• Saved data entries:
<<<<
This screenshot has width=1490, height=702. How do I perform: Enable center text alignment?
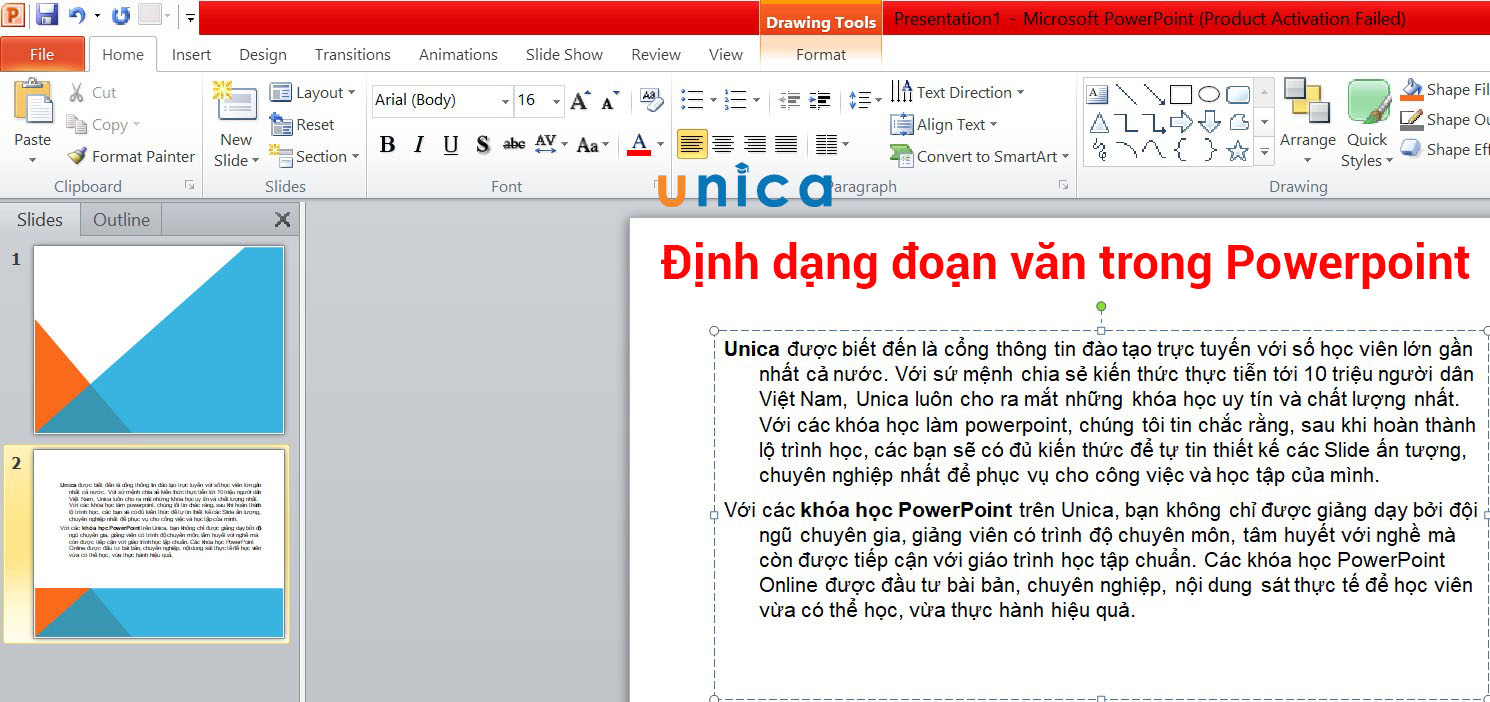click(723, 145)
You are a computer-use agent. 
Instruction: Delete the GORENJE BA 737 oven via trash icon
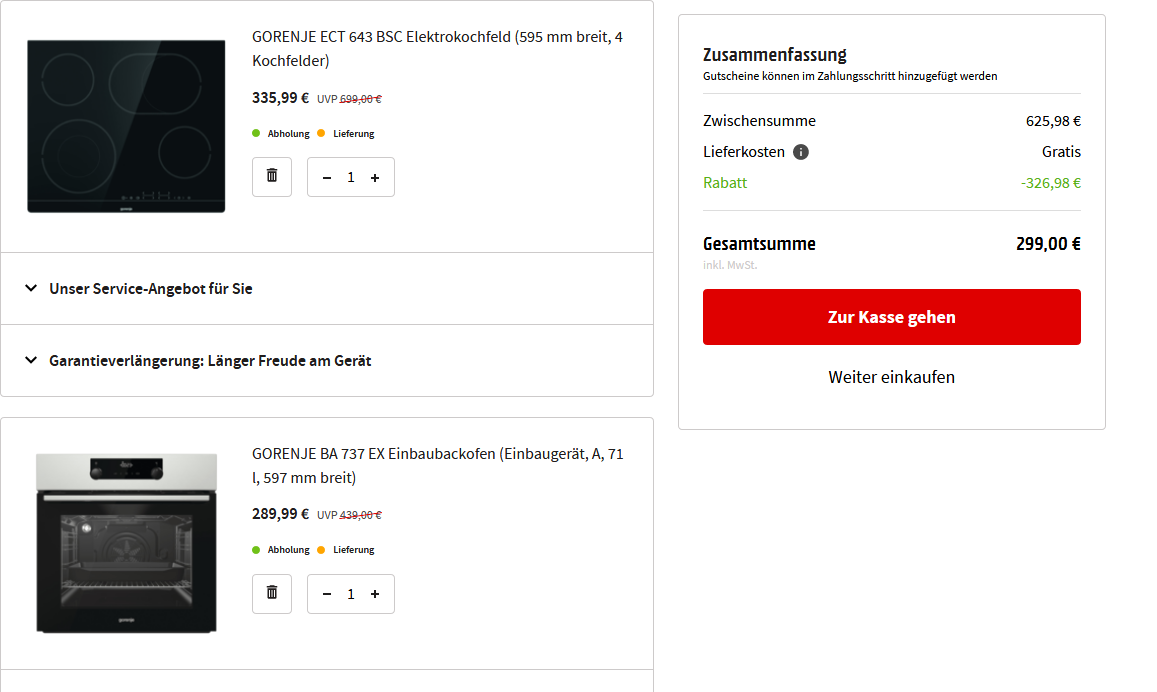[272, 593]
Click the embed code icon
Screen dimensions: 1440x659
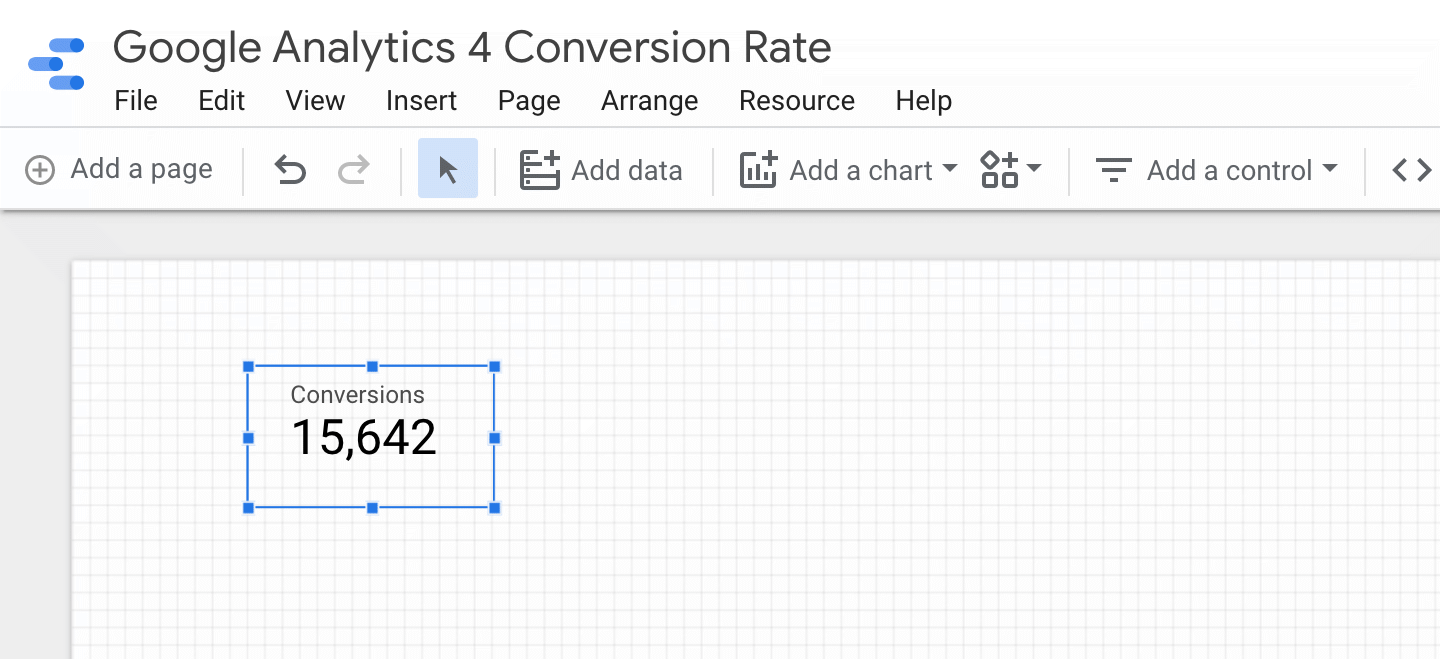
>>>>
• Exercise requirements: Would you copy every entry exactly as it stands, leaving out the pictures?

• Output below:
This screenshot has width=1490, height=702. How do I perform: Enable center text alignment?
click(723, 145)
You are a computer-use agent. 
Instruction: Delete the GORENJE BA 737 oven via trash icon
[272, 593]
Click the embed code icon
Screen dimensions: 1440x659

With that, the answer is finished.